*Word and element locating data*:
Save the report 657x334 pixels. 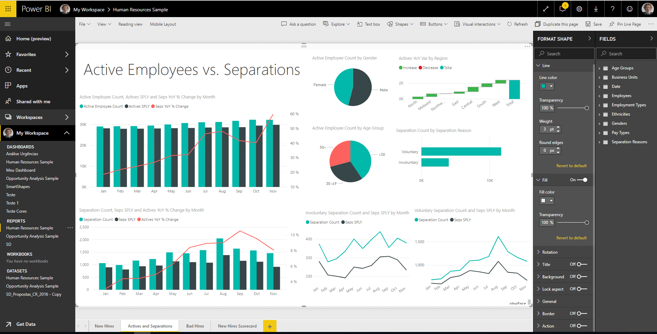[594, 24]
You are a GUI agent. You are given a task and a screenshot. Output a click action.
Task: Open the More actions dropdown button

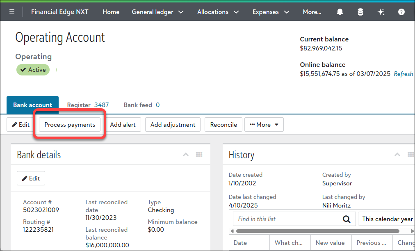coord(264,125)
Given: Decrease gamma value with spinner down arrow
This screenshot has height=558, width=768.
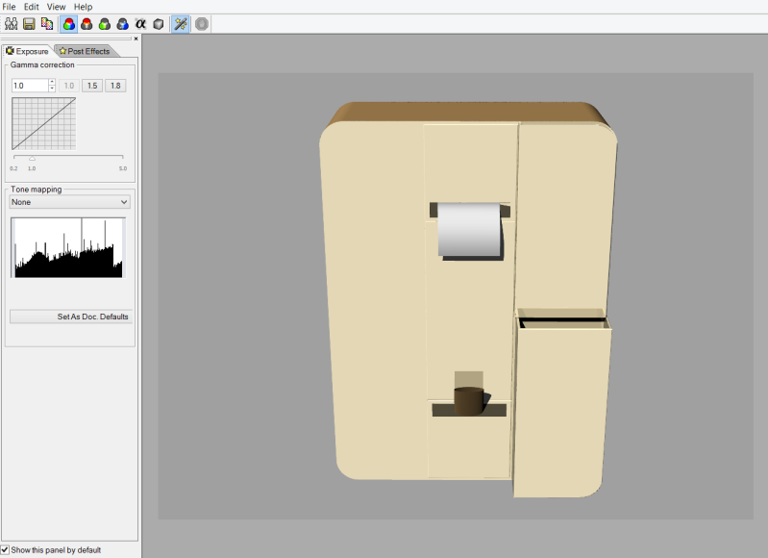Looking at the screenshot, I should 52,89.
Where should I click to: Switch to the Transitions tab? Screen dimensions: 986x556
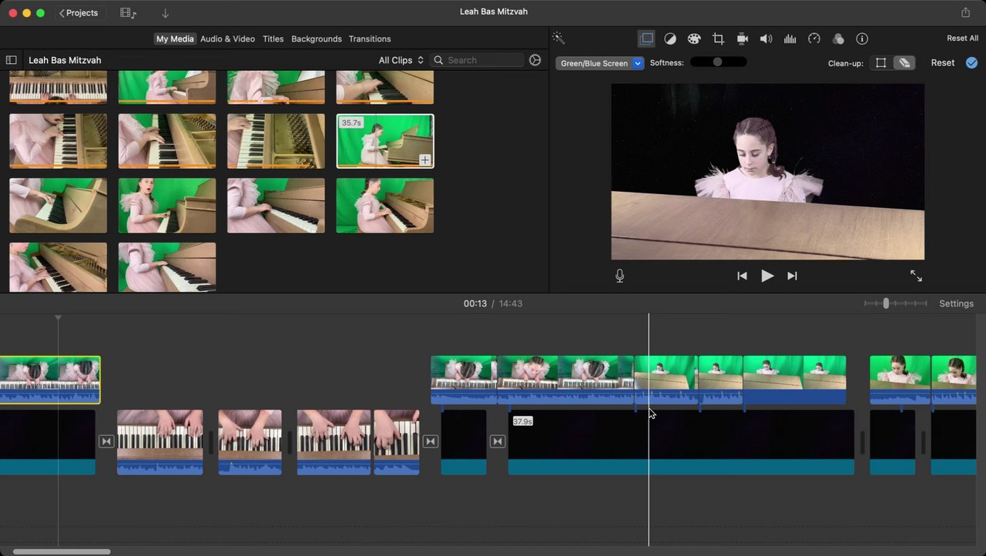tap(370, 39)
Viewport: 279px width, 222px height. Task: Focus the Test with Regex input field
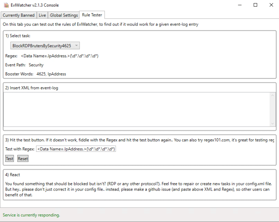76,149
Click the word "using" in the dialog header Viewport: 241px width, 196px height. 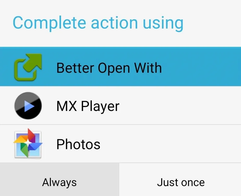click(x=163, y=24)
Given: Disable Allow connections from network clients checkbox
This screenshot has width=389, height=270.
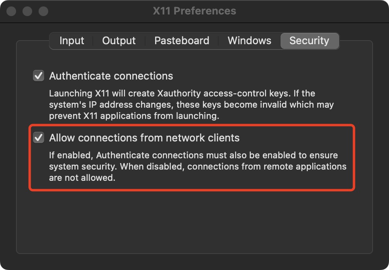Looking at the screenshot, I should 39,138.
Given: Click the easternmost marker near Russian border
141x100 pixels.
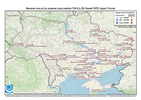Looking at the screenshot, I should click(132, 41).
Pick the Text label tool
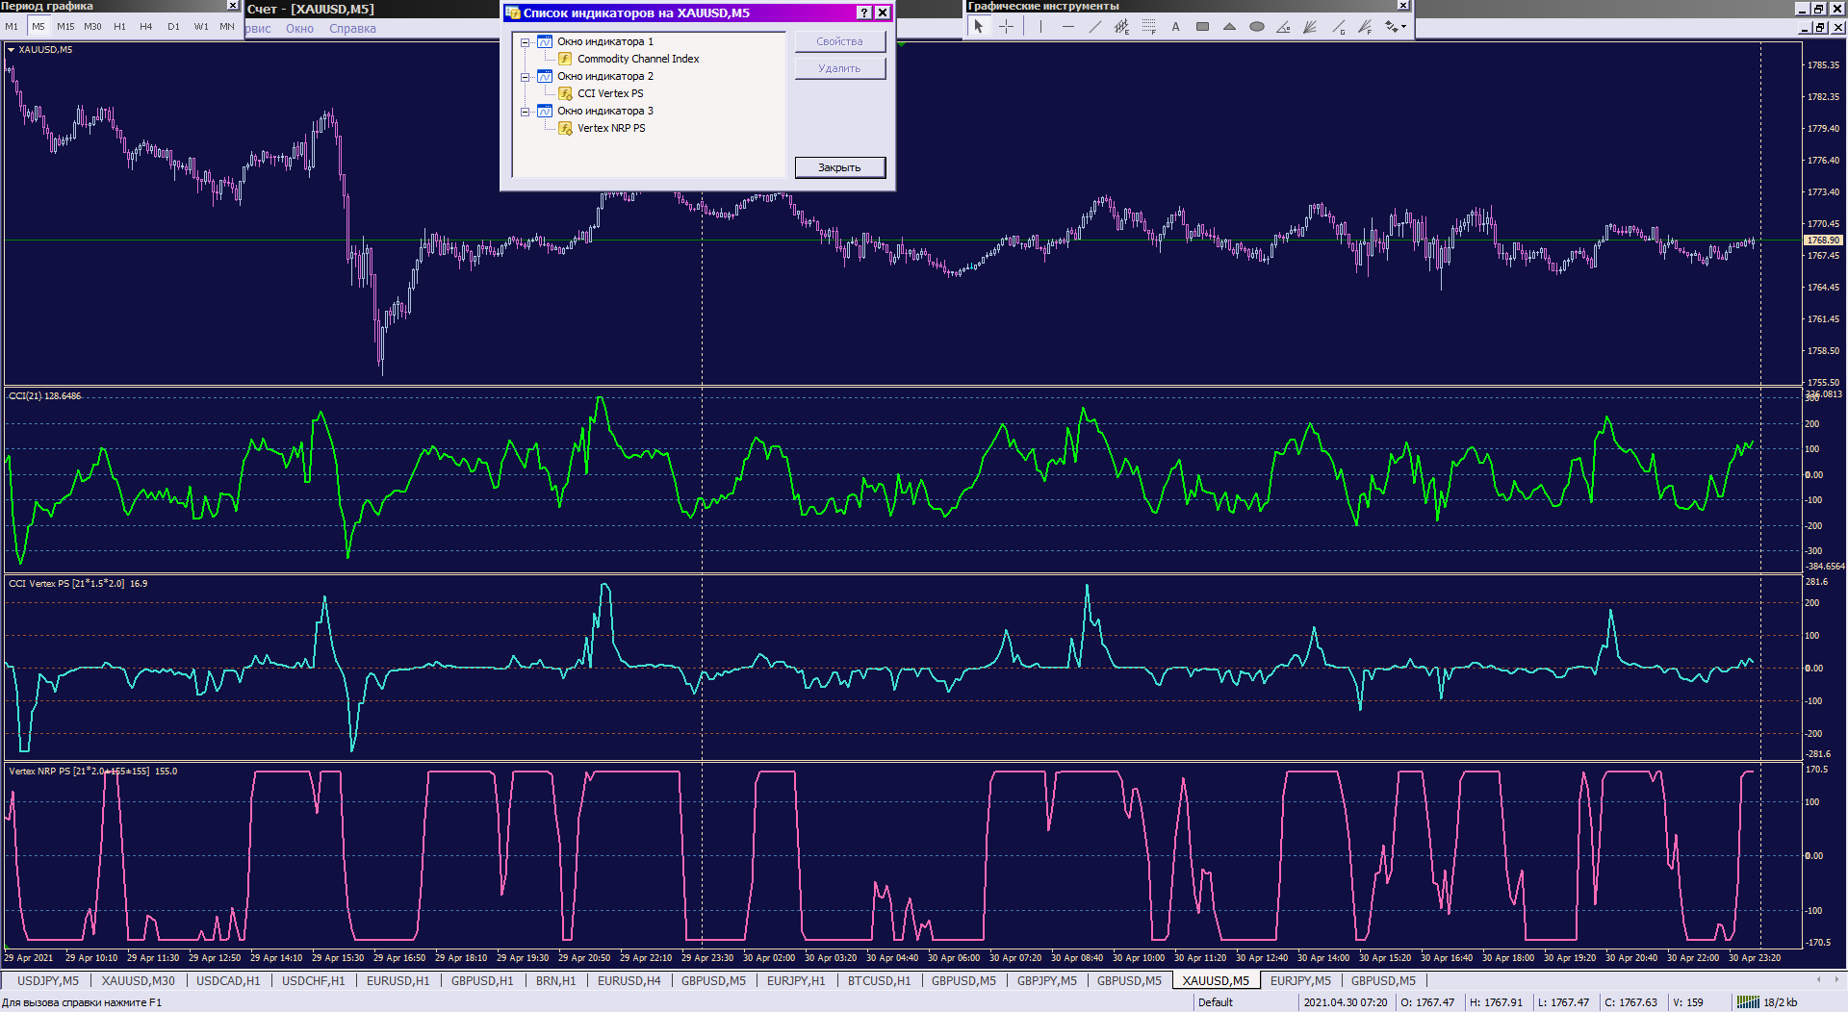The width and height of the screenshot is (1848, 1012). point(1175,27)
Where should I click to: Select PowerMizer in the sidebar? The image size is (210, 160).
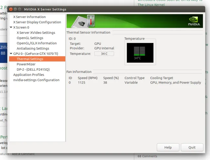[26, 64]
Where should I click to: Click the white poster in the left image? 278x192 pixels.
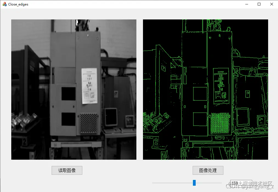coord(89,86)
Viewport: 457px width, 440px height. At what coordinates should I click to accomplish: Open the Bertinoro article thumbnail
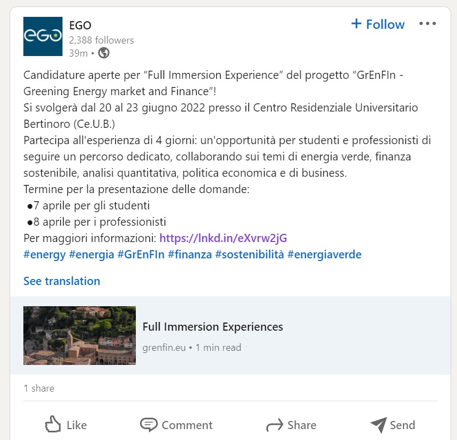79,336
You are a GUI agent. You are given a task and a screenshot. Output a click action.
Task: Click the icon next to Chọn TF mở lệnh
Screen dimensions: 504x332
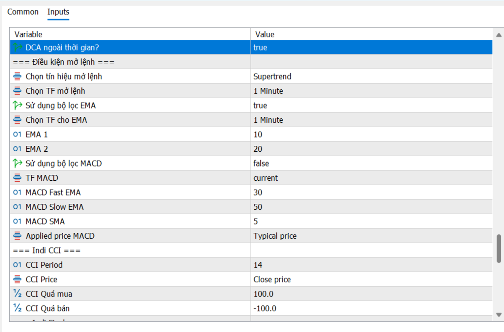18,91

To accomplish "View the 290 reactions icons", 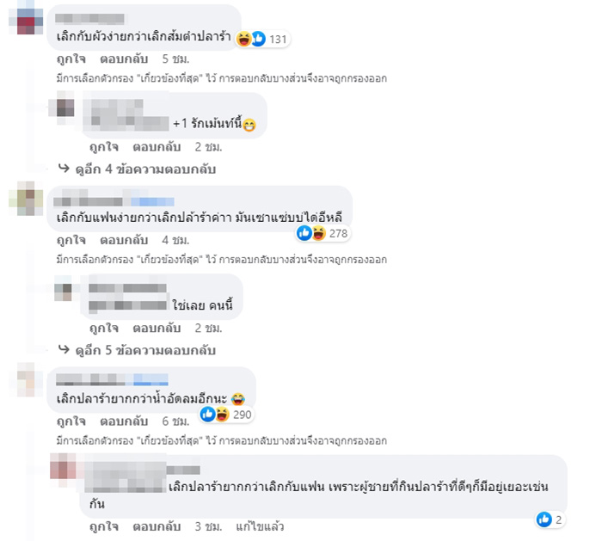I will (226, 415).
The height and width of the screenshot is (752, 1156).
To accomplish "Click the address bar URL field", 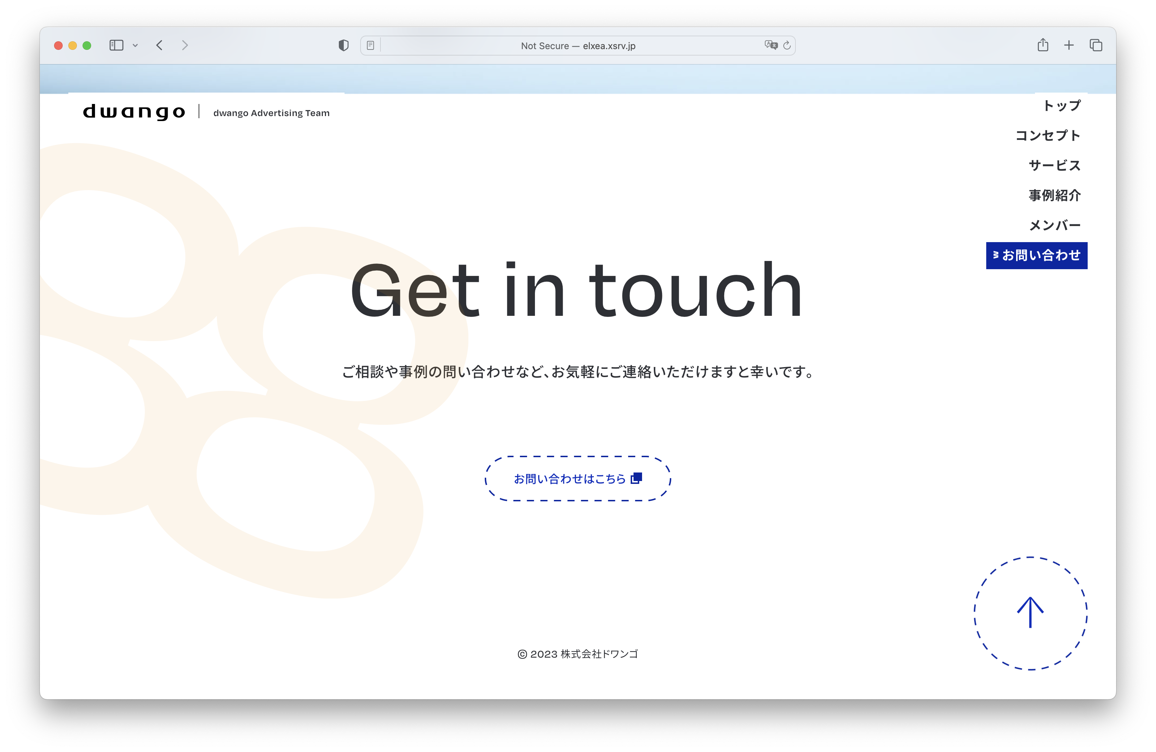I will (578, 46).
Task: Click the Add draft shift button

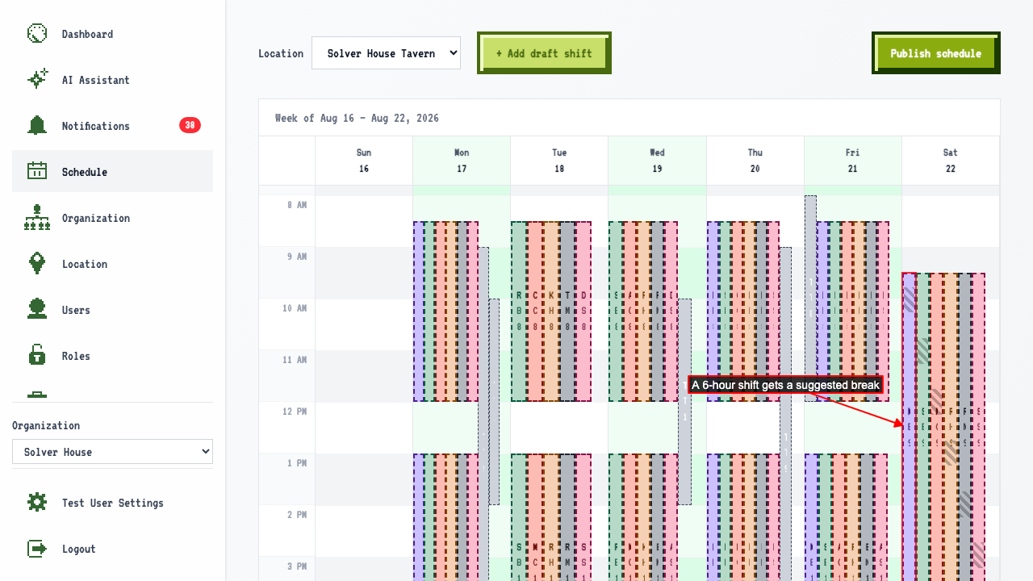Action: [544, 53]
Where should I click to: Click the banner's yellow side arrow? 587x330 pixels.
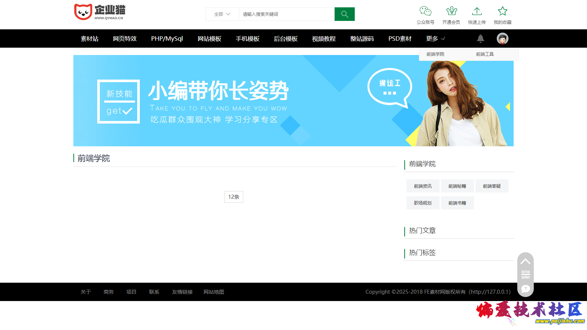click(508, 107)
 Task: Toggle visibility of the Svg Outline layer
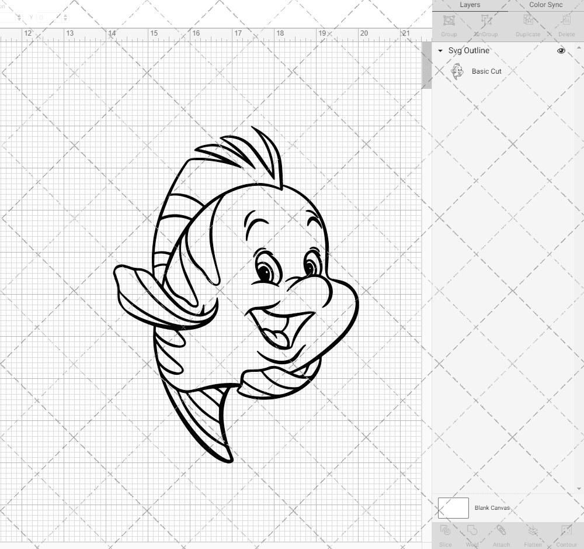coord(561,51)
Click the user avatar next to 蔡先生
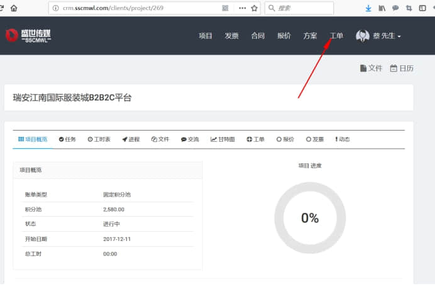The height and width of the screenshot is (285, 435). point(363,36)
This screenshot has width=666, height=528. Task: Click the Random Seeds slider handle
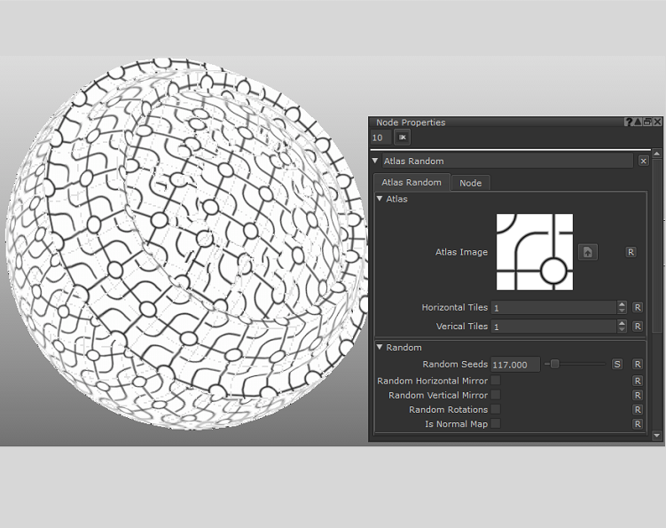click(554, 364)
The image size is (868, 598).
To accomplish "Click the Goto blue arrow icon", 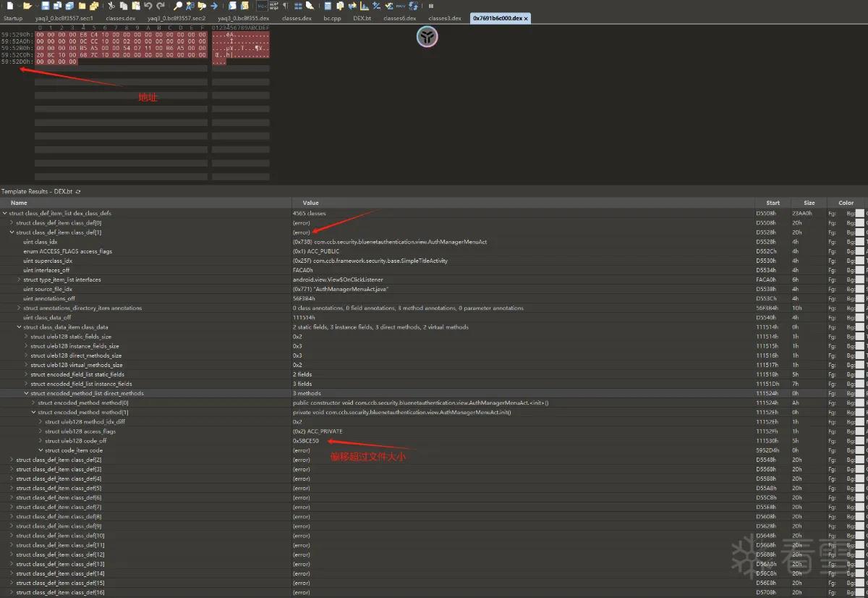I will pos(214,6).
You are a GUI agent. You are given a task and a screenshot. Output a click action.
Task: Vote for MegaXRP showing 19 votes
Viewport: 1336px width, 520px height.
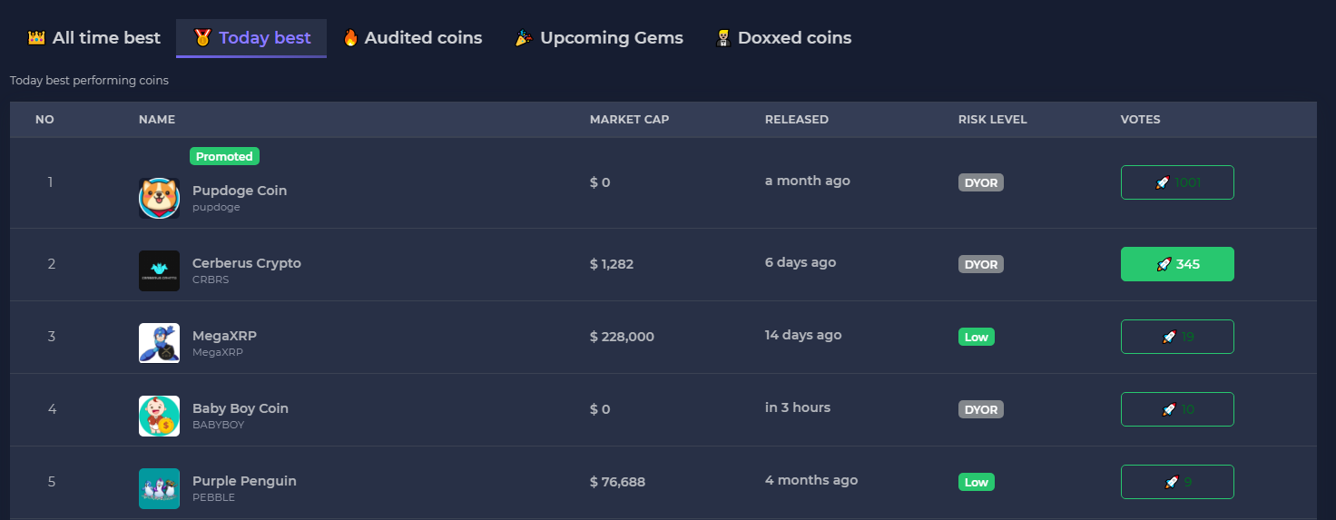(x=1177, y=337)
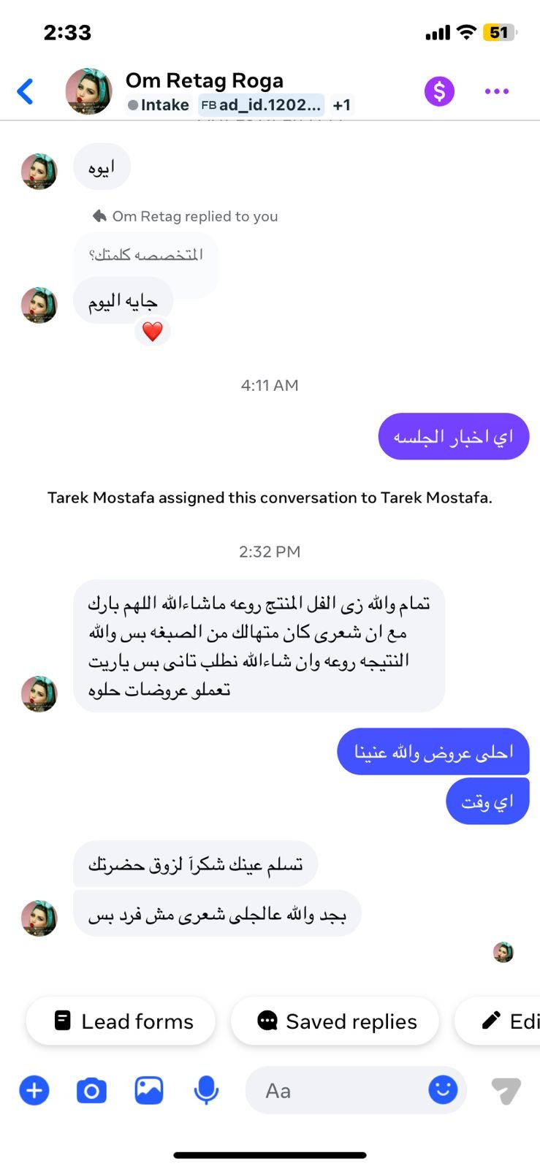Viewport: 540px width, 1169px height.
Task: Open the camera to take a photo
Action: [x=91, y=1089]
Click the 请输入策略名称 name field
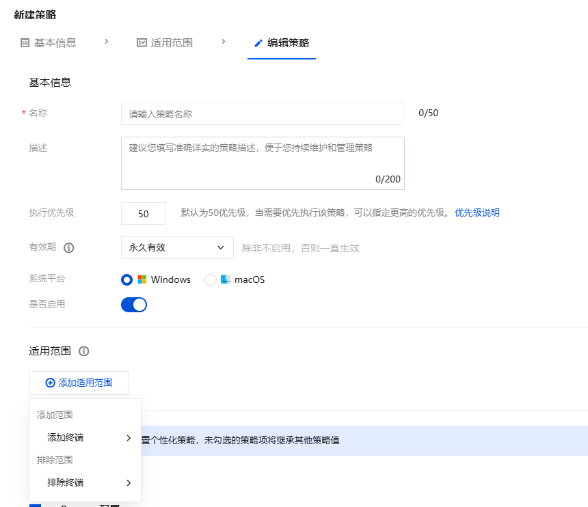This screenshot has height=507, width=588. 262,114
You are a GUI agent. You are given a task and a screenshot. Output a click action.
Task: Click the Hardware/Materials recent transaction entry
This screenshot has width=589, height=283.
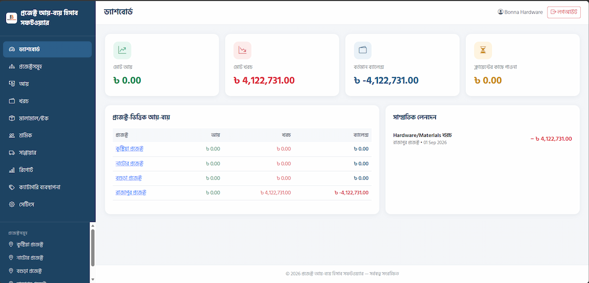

*SHORT PROBLEM*: Output the lines of the records from the line with "Pick the Text label tool" to the line with "coord(89,86)", including both, as a JSON list of strings with one string per line. Skip blank lines and omit the pictures.

*COMPLETE RESPONSE*:
[
  "Pick the Text label tool",
  "The width and height of the screenshot is (1848, 1012). point(1175,27)",
  "Where should I click to: Select PowerMizer in the sidebar? The image size is (210, 160).",
  "[26, 64]",
  "Where should I click to: Click the white poster in the left image? 278x192 pixels.",
  "coord(89,86)"
]